Moody's Downgrades Portugal Debt
Many believed it was just a matter of time before Europe's sovereign debt woes spread beyond Greece. Portugal, along with Spain, Ireland and to a lesser extent Italy, is one of the more financially troubled countries of the eurozone. This is not the first cut by an international agency of Portugal's sovereign debt. Portugal's budget deficit ballooned to 9.4% of GDP last year, as the economy contracted 2.7%. But the Portuguese government plans to cut its budget deficit to 8.3% of GDP this year. Moody's expects growth of between 0.5% and 1% in 2010.
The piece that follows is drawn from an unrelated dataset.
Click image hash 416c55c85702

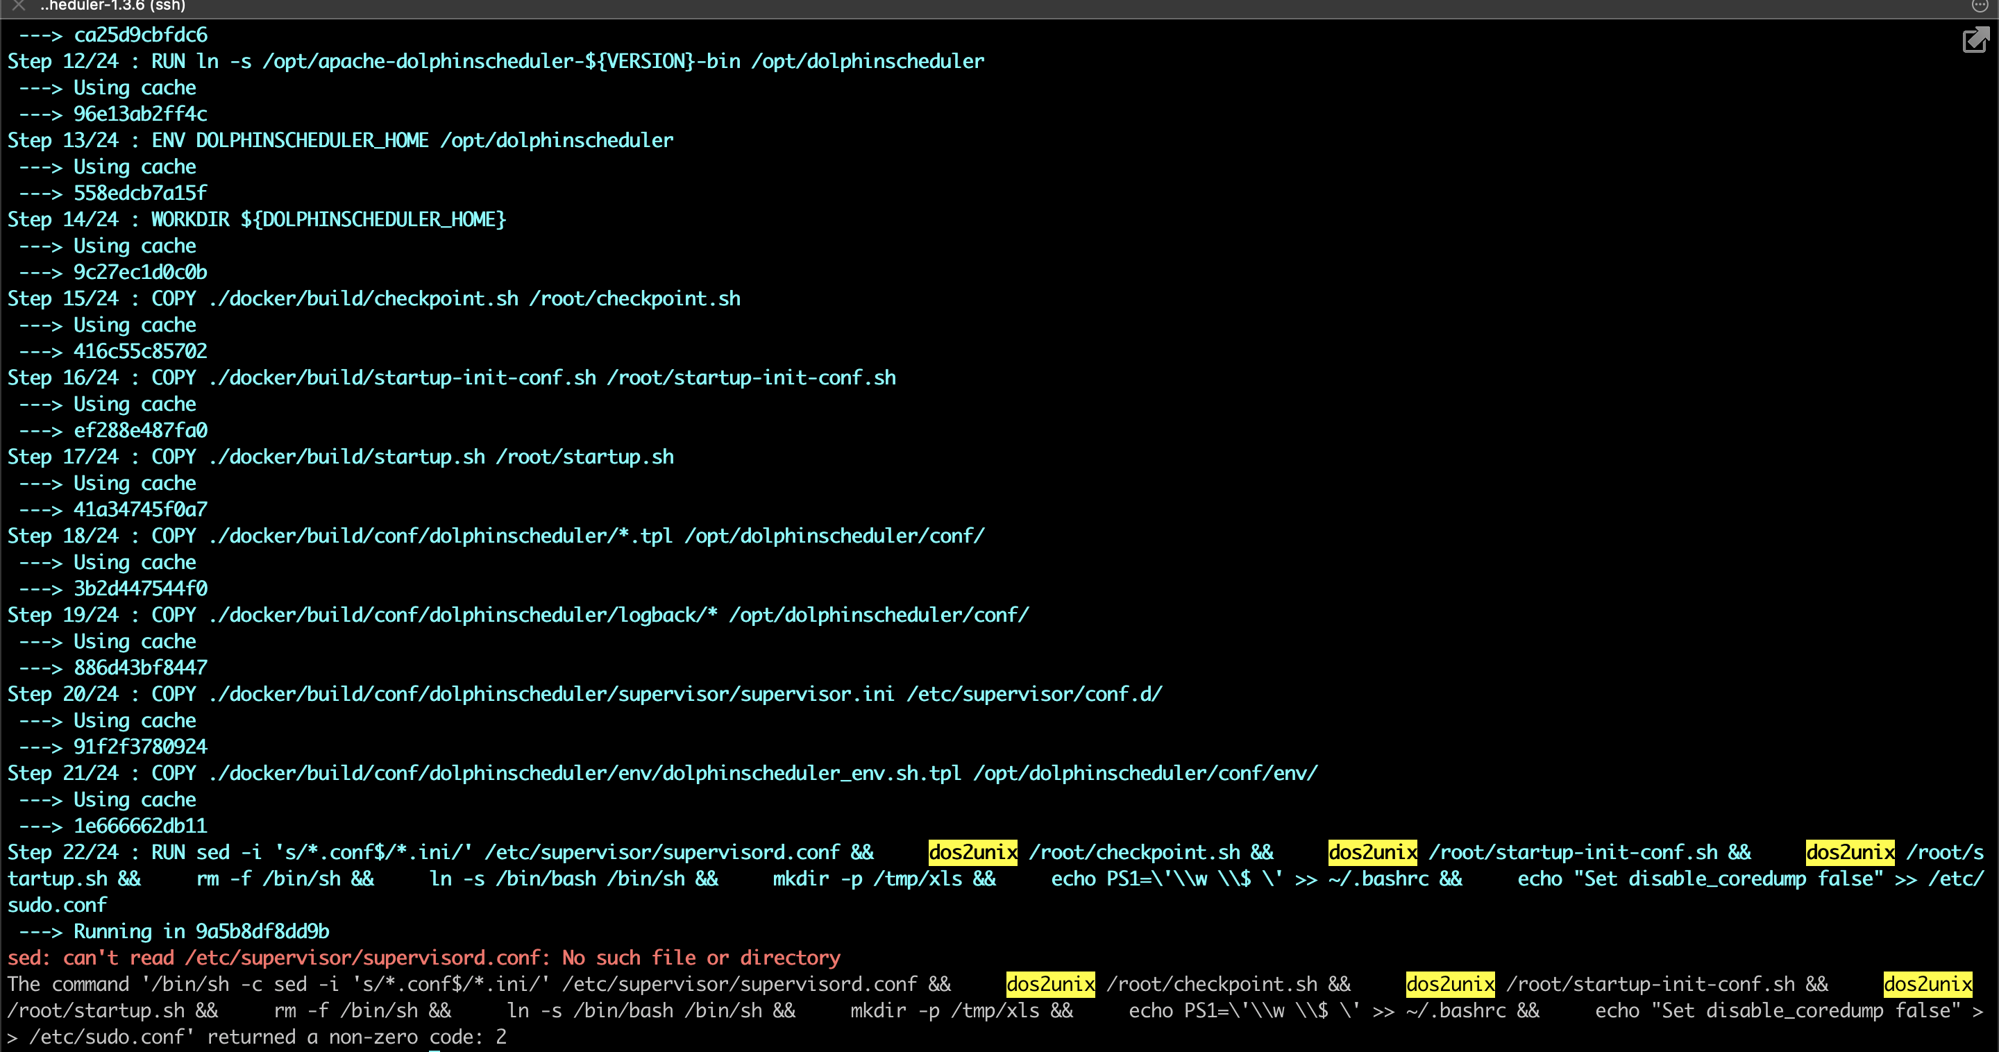pos(140,351)
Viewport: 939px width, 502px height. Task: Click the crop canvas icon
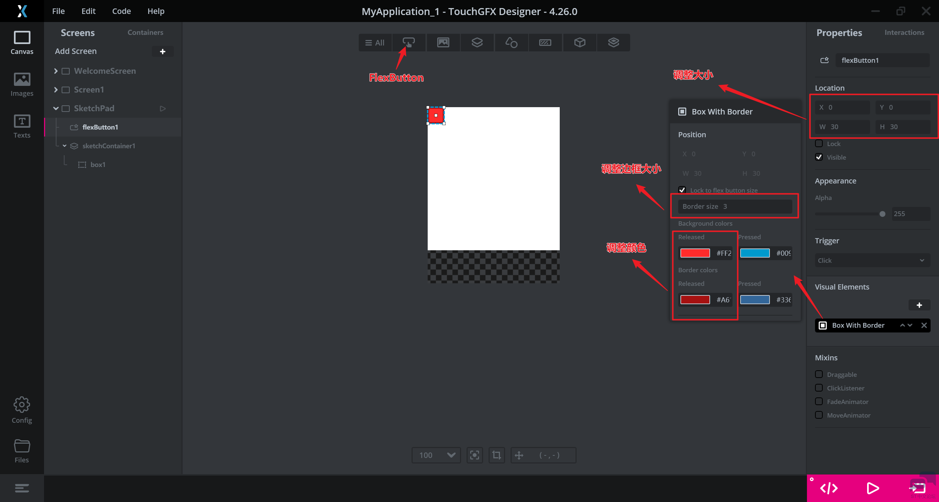click(497, 455)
The downgrade by Moody's Investors Service casts fresh doubt on Portugal's ability to weather its debt crisis. As the economy weakens, lenders will likely demand higher interest rates for the risk of loaning it money.
The government debt agency is scheduled to auction at least €1 billion ($1.25 billion) in bonds on Wednesday. So far this year, Portugal has experienced no liquidity problems and no difficulty raising money on international markets, the Associated Press reported.
Global stock markets, which sold off because of the Greek debt crisis, have only recently begun to recover. But Portugal's financial ordeal may put a new strain on the eurozone economies. The euro fell 0.4% to $1.2531 following the downgrade. But after a smooth treasury bill auction by Greece, European shares pared earlier losses.